**Activity**
Copy each line of the records that holds the string "computer".

**Records for the task**

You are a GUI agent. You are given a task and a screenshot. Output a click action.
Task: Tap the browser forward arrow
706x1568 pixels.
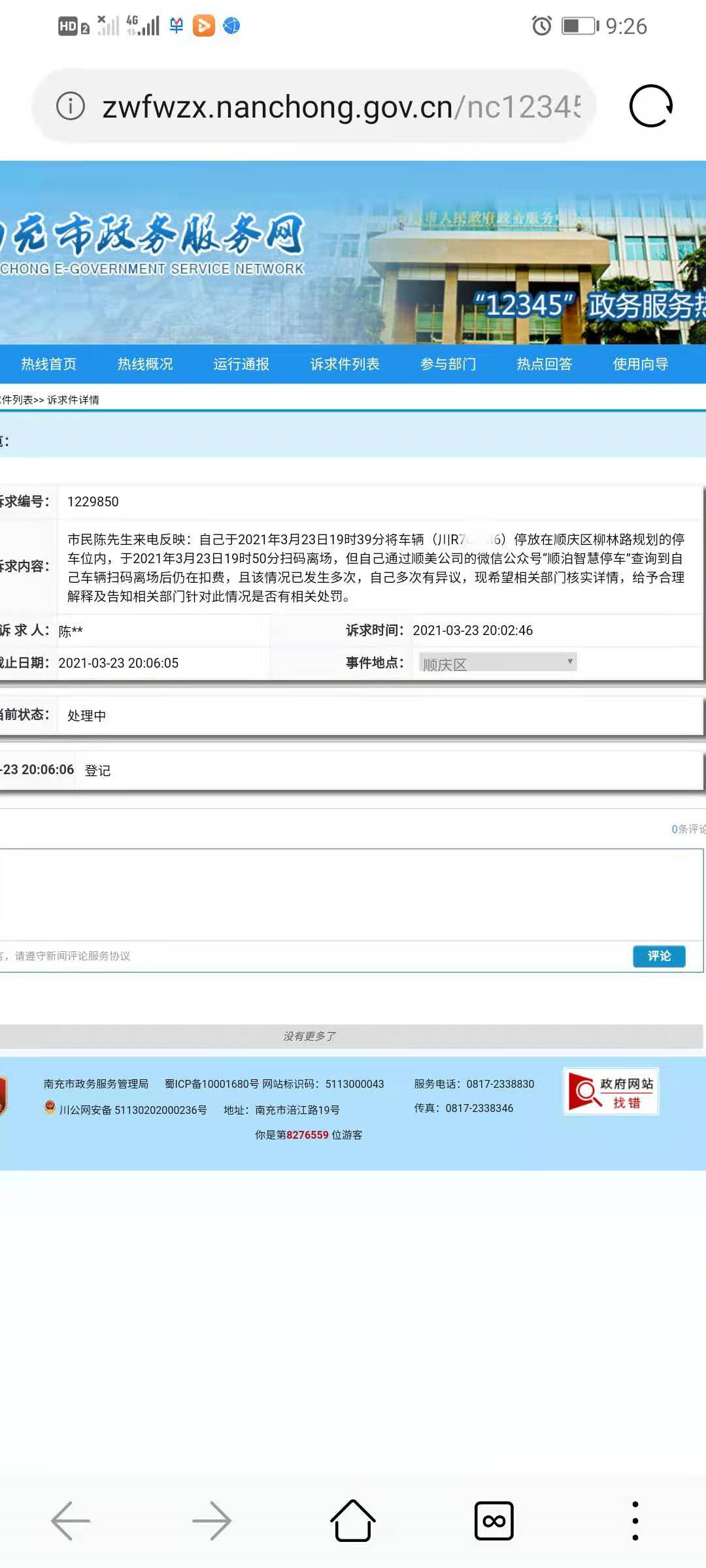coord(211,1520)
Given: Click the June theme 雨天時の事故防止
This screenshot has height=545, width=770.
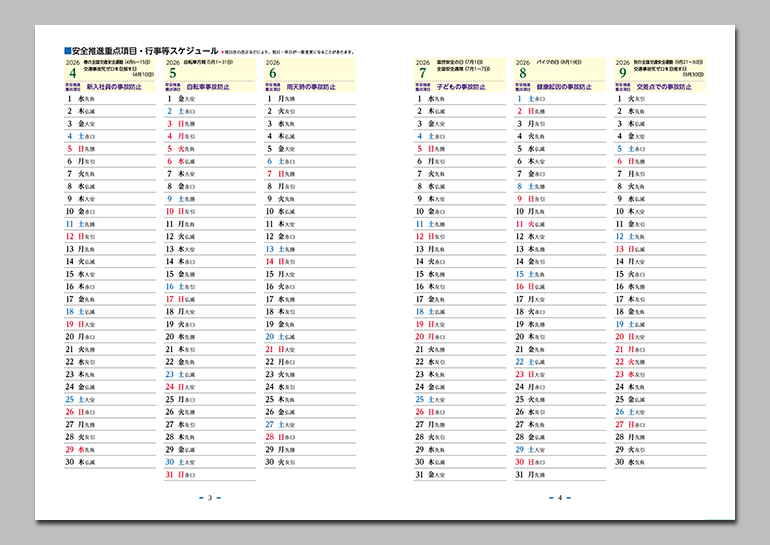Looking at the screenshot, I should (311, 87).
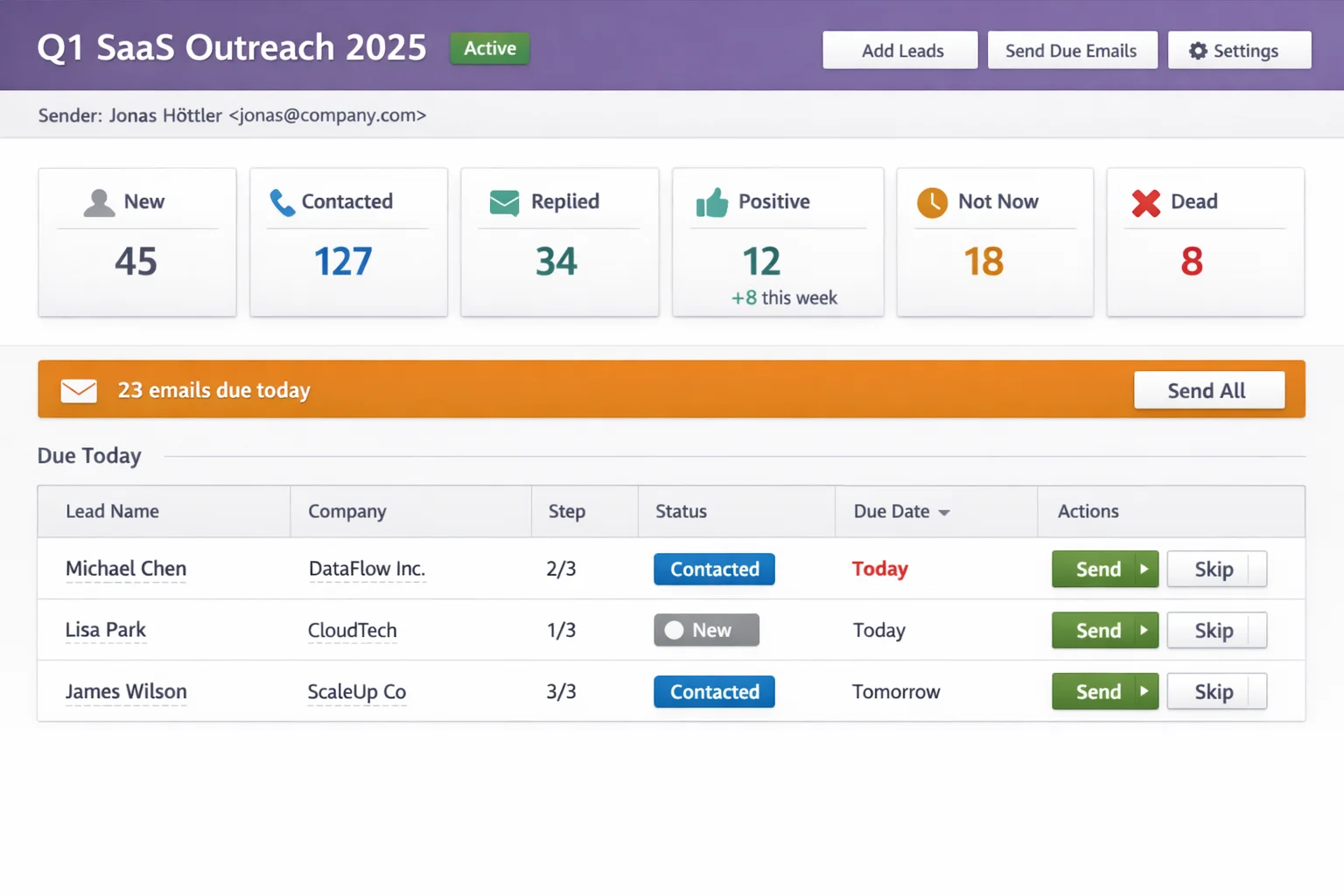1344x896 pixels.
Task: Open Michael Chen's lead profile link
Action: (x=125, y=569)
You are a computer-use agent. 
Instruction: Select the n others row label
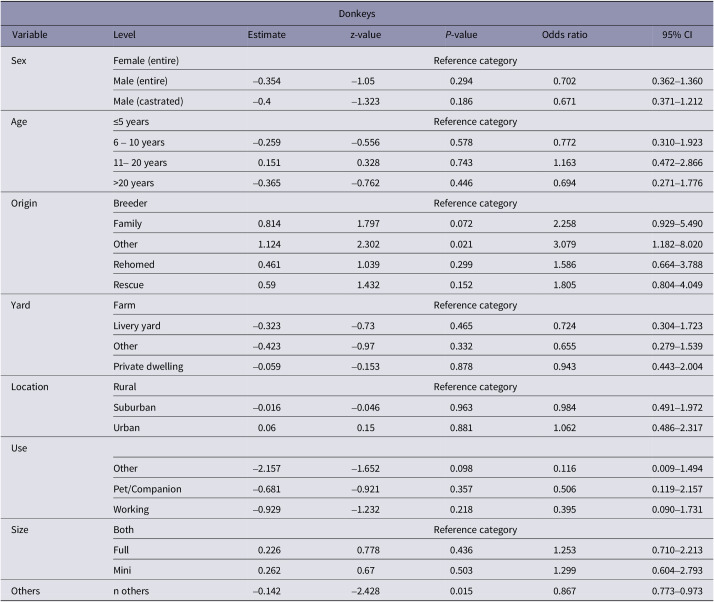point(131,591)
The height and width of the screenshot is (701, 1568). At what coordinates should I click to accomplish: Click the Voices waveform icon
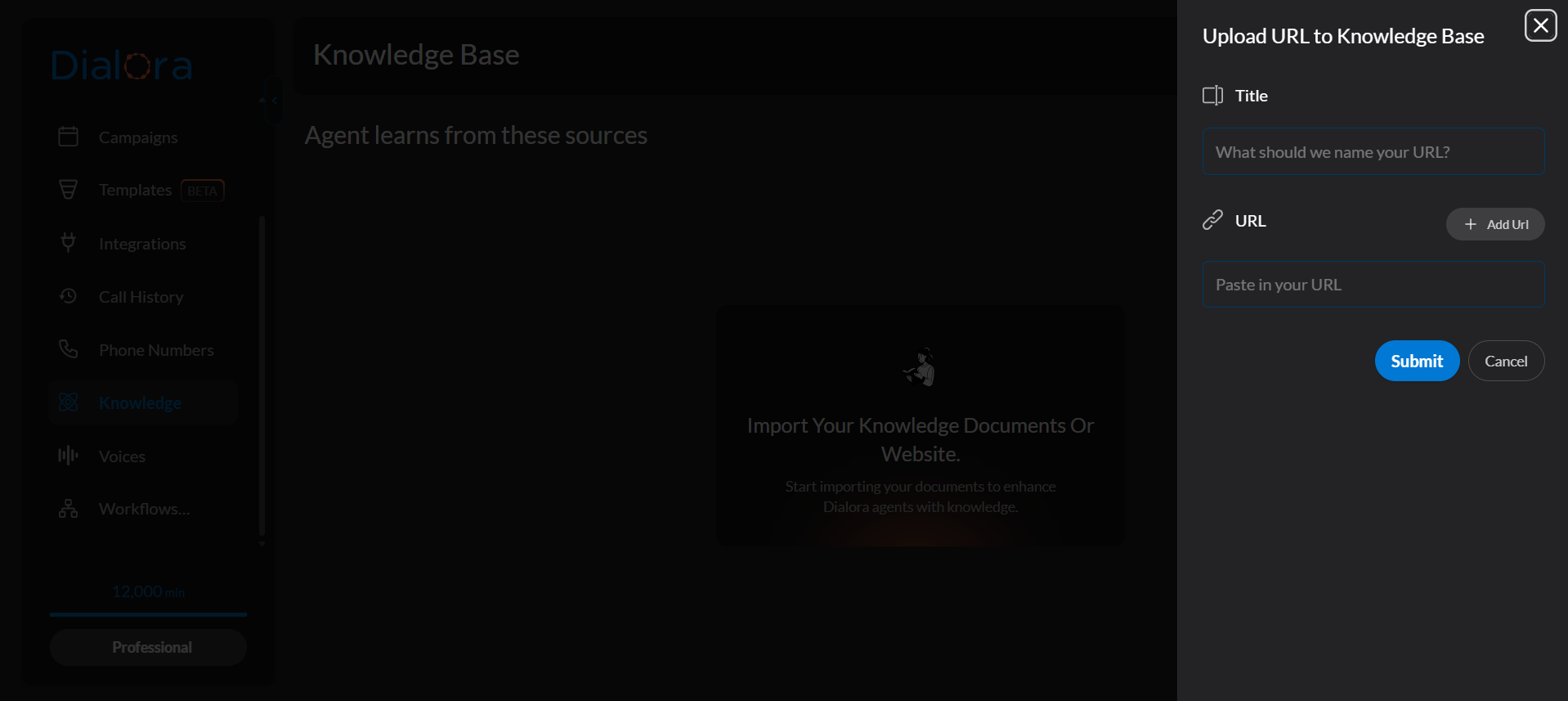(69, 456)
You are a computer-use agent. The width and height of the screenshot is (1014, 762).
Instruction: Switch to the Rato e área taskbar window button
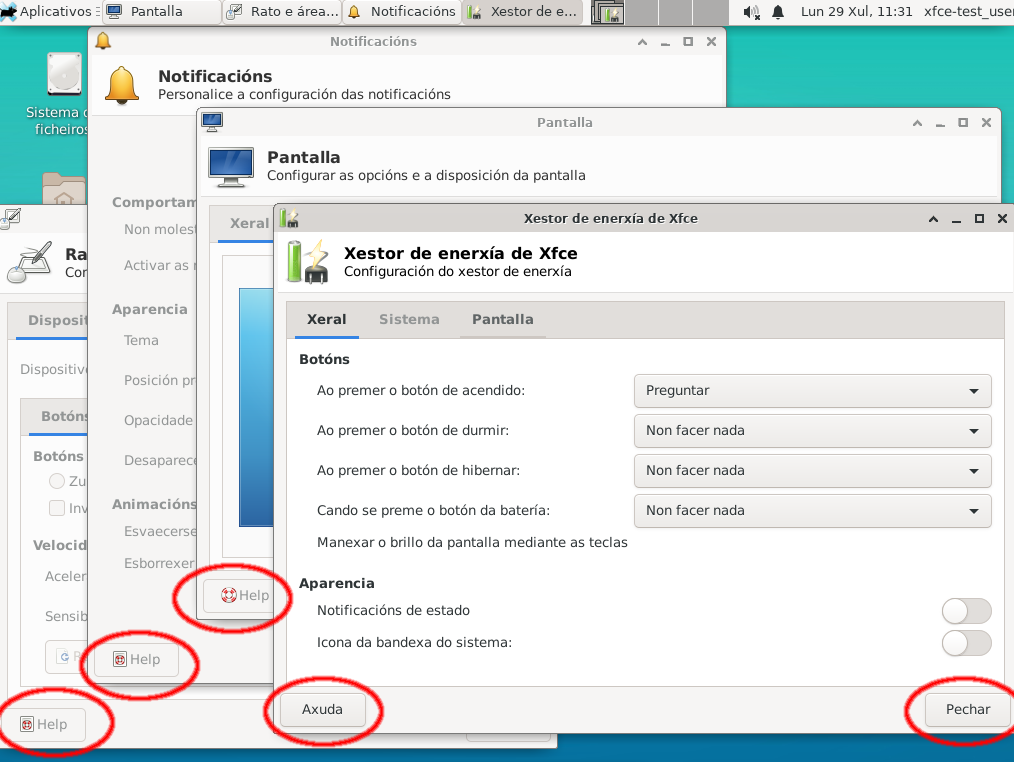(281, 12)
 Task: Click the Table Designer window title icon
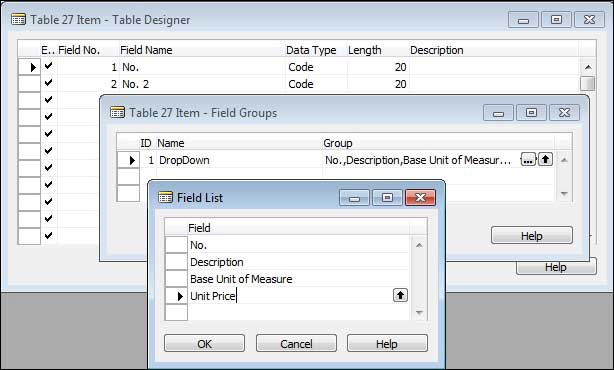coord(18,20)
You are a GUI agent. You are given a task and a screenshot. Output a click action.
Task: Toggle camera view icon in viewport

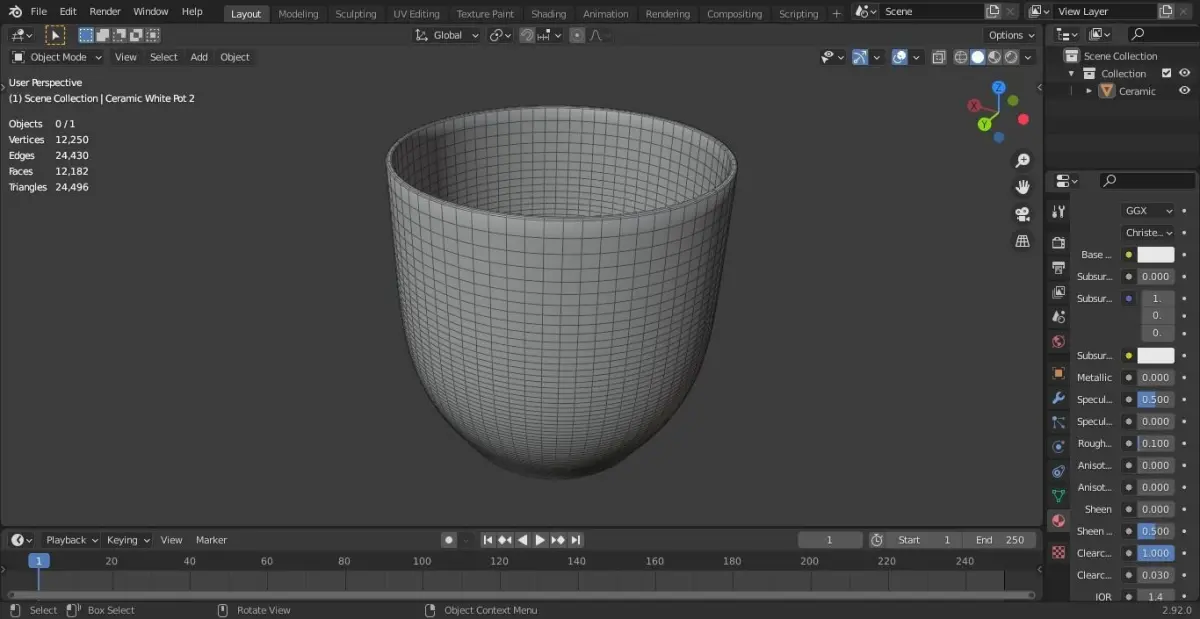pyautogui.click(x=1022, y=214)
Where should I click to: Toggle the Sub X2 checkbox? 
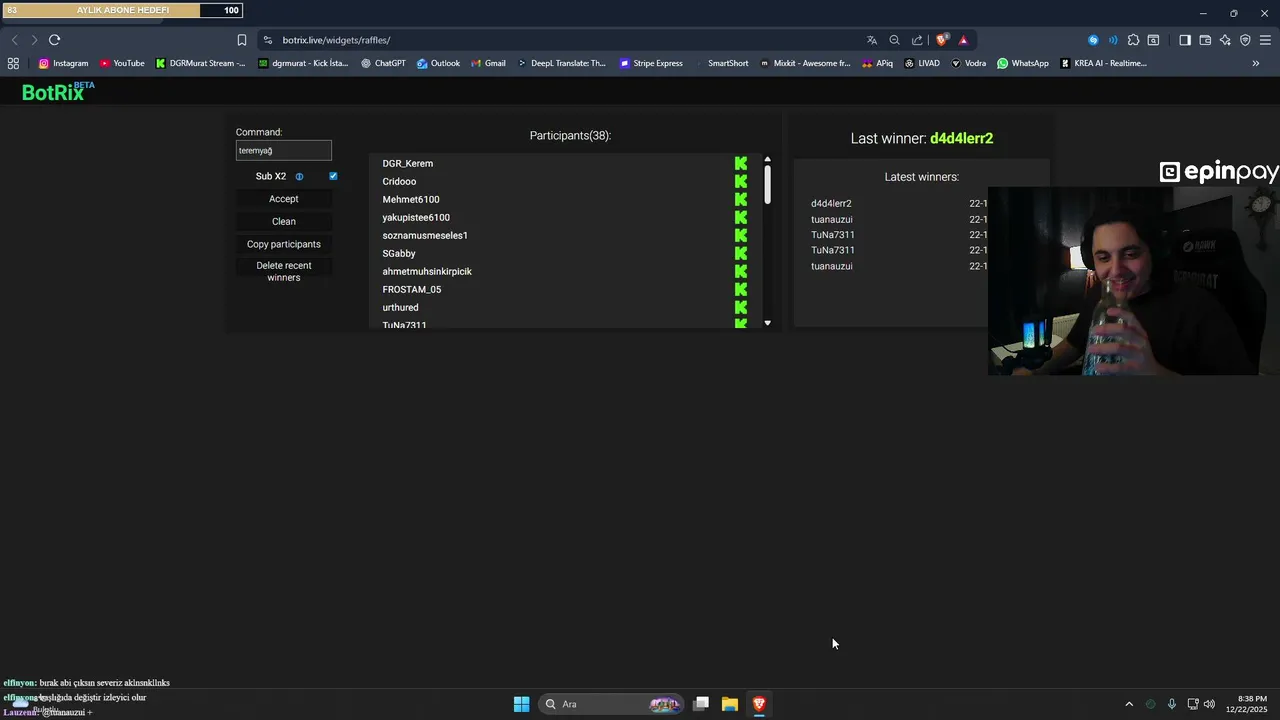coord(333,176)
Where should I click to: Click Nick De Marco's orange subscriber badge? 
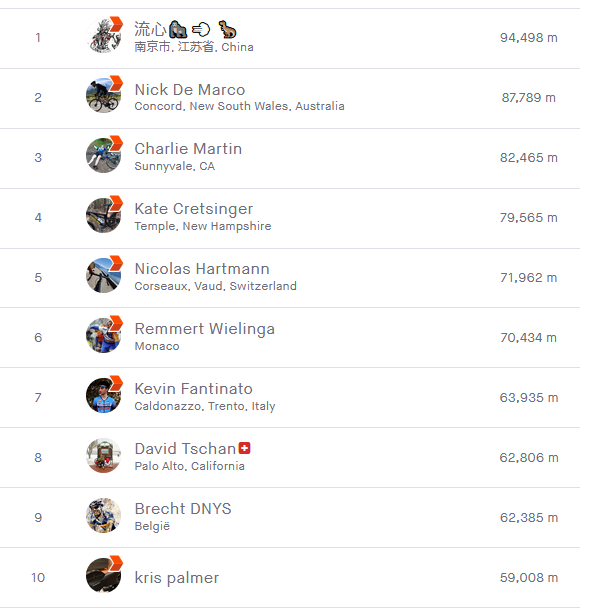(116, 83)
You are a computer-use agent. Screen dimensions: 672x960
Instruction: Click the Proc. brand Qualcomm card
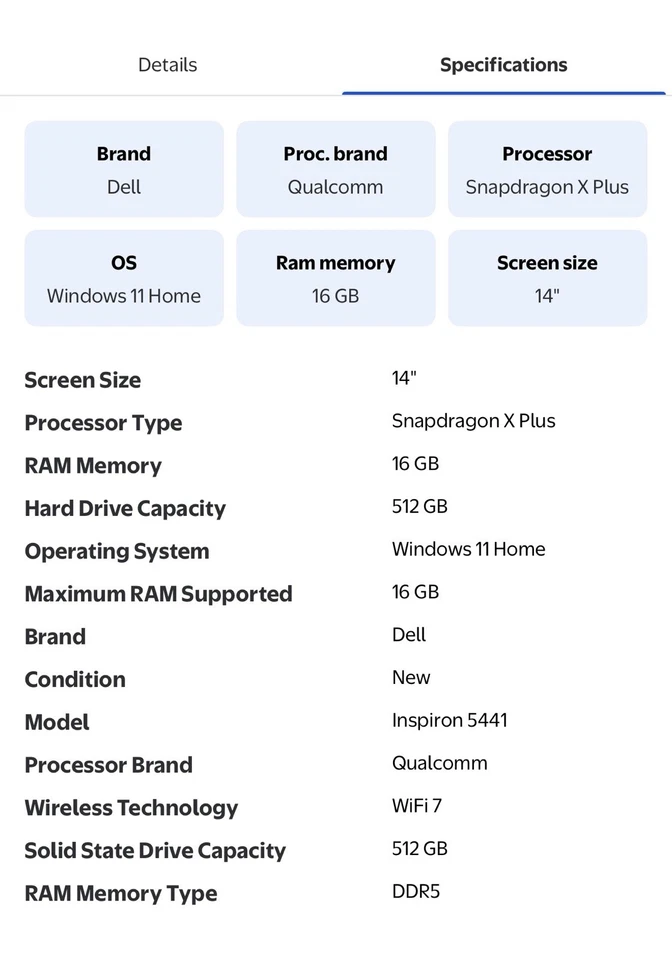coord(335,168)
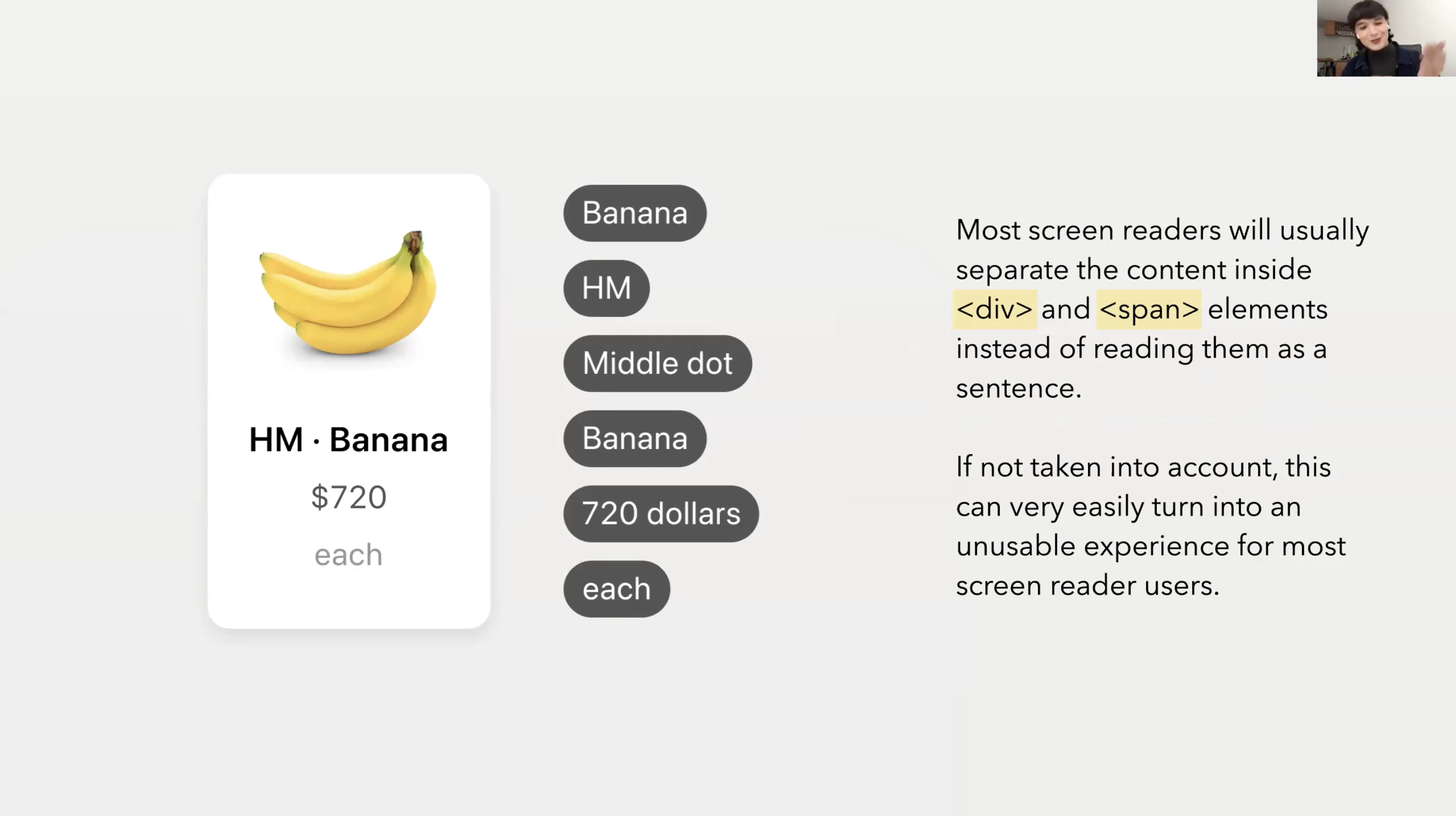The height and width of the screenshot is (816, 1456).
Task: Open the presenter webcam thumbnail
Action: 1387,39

**Written solution**
You are a computer-use agent. 
You are a computer-use agent. The width and height of the screenshot is (1014, 762).
You are a computer-use agent. Screen dimensions: 672x960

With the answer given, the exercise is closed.